» Work instructions:
Without any pictures, print the lines below from the one that has "[Toggle navigation] (162, 26)" through the one that has "Fahrzeugverkauf (130, 1988)", exactly and nothing else.

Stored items
◇ ◇ ◇ ◇ ◇
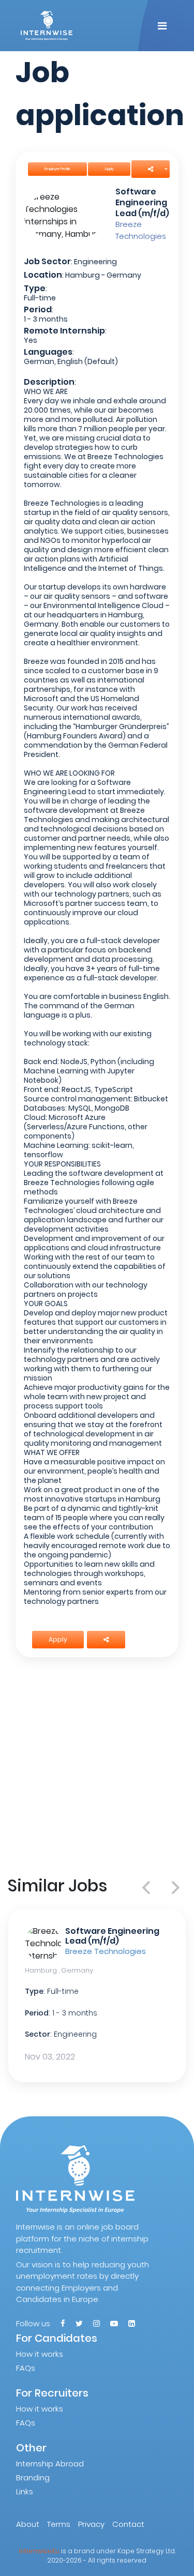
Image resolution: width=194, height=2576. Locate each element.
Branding (33, 2477)
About (27, 2524)
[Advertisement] (97, 1766)
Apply (109, 168)
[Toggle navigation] (162, 26)
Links (24, 2491)
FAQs (25, 2367)
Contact (128, 2524)
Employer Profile (57, 168)
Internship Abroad (50, 2463)
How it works (39, 2353)
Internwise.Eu (39, 2551)
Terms (58, 2524)
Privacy (91, 2524)
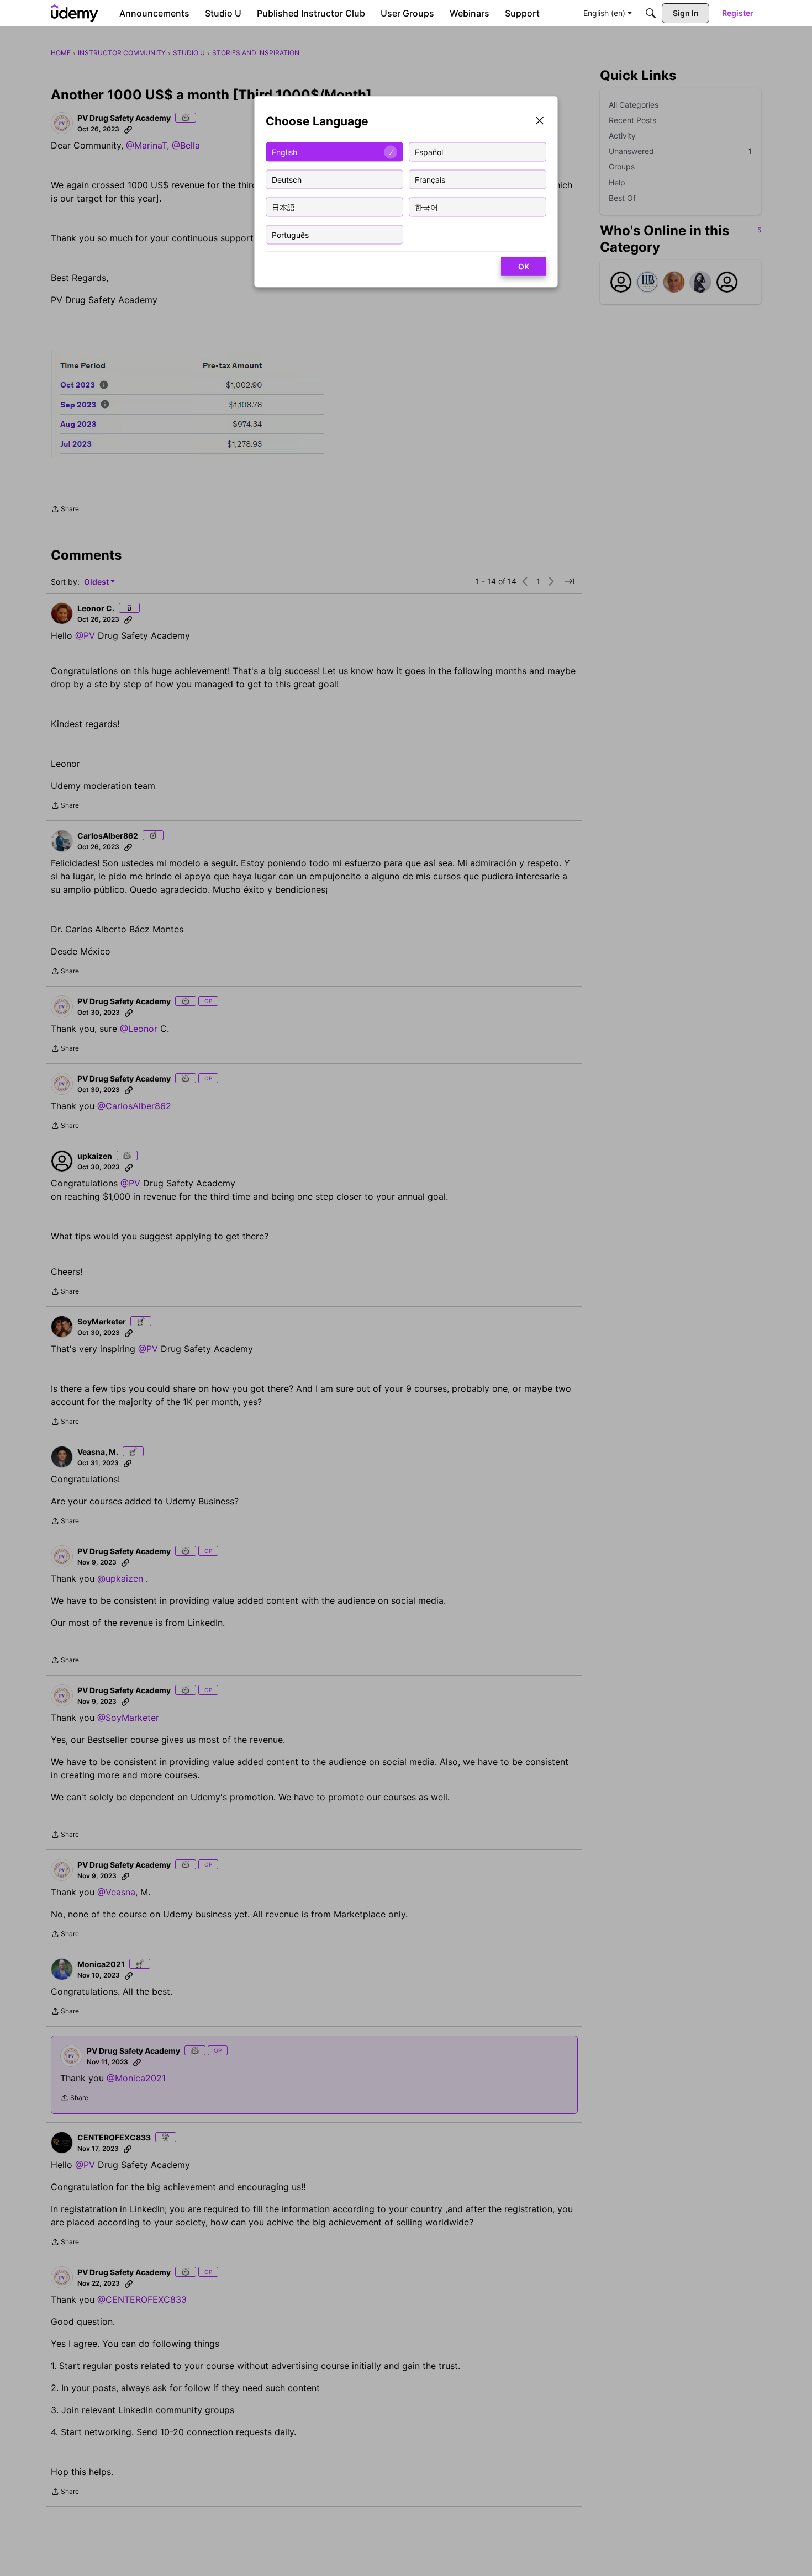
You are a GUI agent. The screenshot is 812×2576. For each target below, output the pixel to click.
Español (429, 151)
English (284, 151)
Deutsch (287, 179)
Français (430, 179)
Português (290, 234)
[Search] (651, 13)
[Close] (539, 121)
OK (523, 266)
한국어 (426, 206)
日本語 (283, 206)
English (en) (604, 13)
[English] (74, 13)
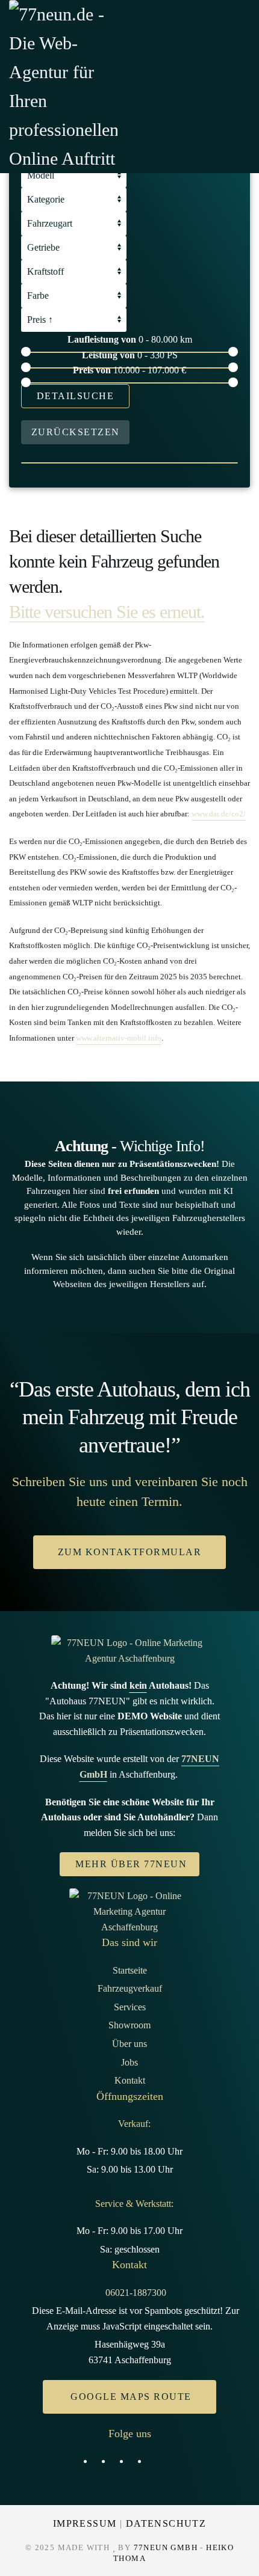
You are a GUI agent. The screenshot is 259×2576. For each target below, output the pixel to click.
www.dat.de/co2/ (219, 814)
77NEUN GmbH (166, 2547)
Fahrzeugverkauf (130, 1988)
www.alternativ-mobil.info (118, 1038)
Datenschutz (166, 2523)
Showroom (129, 2025)
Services (130, 2007)
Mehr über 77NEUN (131, 1864)
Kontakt (129, 2080)
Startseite (130, 1970)
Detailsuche (75, 396)
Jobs (129, 2062)
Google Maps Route (131, 2396)
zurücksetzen (75, 432)
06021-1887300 (135, 2292)
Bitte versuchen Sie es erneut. (107, 612)
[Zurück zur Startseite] (63, 86)
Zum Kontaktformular (130, 1552)
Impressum (85, 2523)
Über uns (129, 2044)
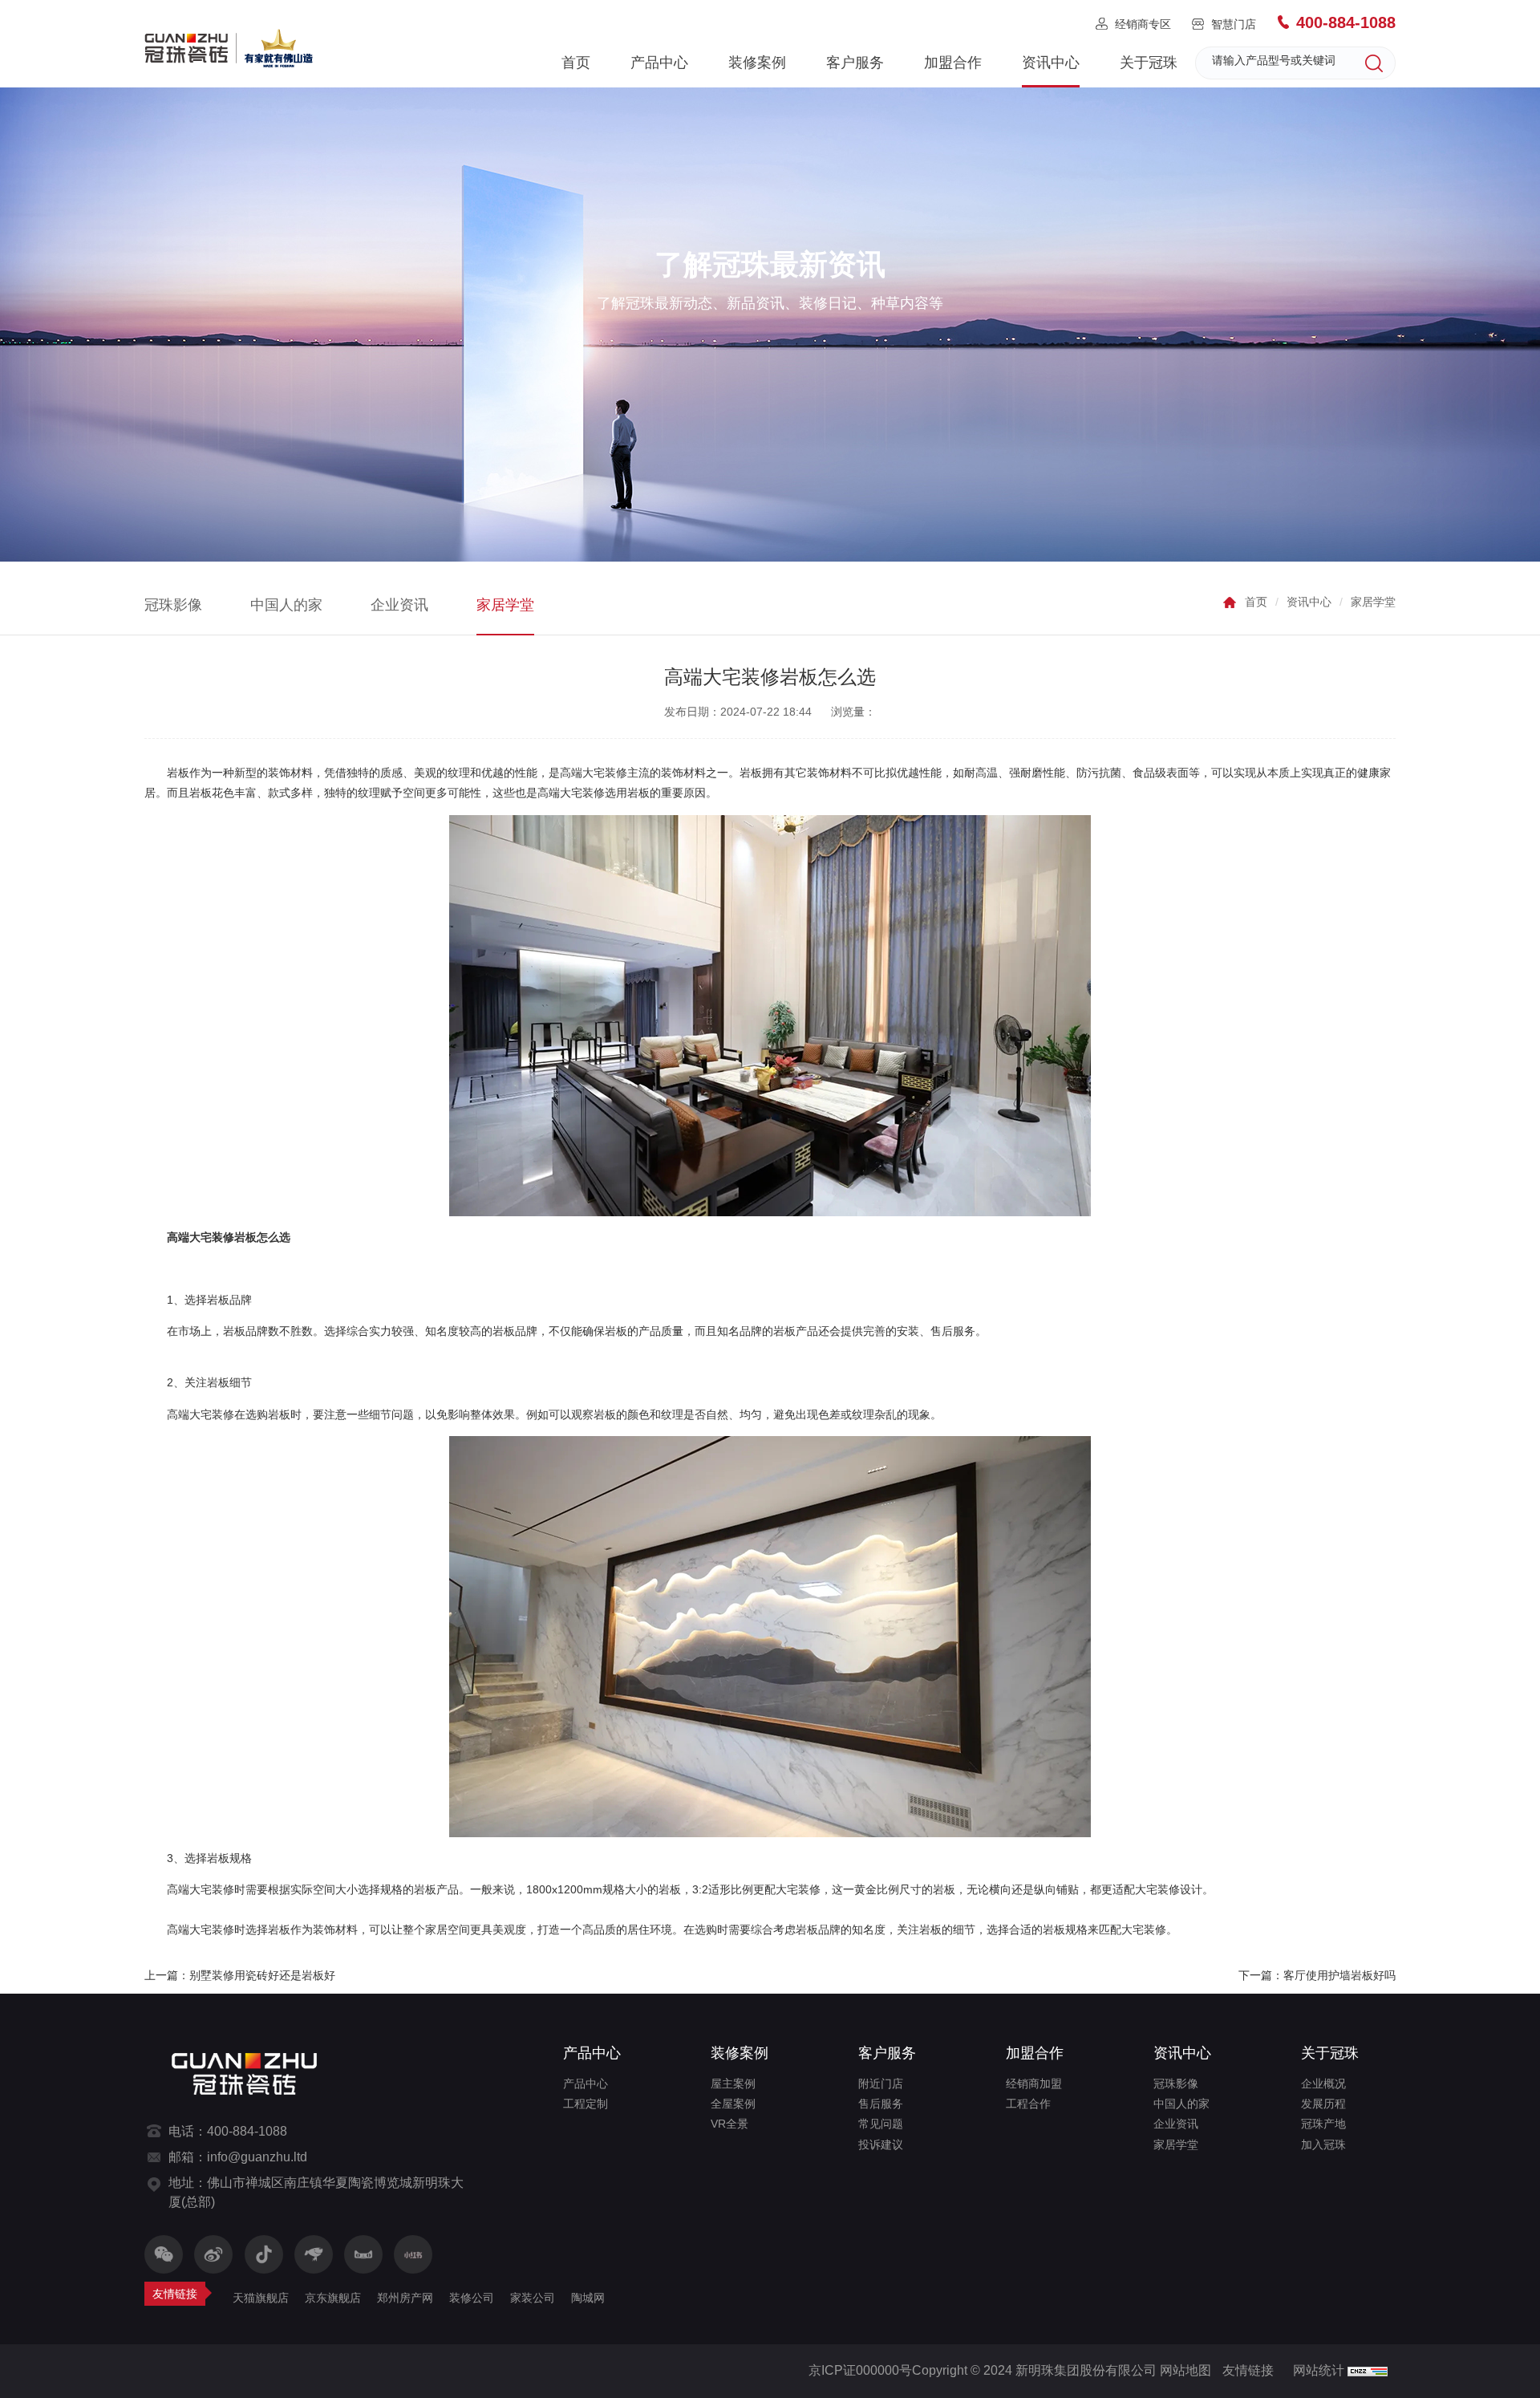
◇ ◇ ◇ ◇ ◇
» Expected answer:
[Toggle navigation] (162, 26)
Links (24, 2491)
FAQs (25, 2367)
Contact (128, 2524)
Employer Profile (57, 168)
Internship Abroad (50, 2463)
How it works (39, 2353)
Internwise.Eu (39, 2551)
Terms (58, 2524)
Privacy (91, 2524)
You are a GUI agent. The screenshot is 812×2576. For each target below, output the pixel to click.
Español (429, 151)
English (284, 151)
Deutsch (287, 179)
Français (430, 179)
Português (290, 234)
[Search] (651, 13)
[Close] (539, 121)
OK (523, 266)
한국어 (426, 206)
日本語 (283, 206)
English (en) (604, 13)
[English] (74, 13)
You are a GUI agent. The screenshot is 259×2576. For each target below, output the pixel to click.
www.dat.de/co2/ (219, 814)
77NEUN GmbH (166, 2547)
Fahrzeugverkauf (130, 1988)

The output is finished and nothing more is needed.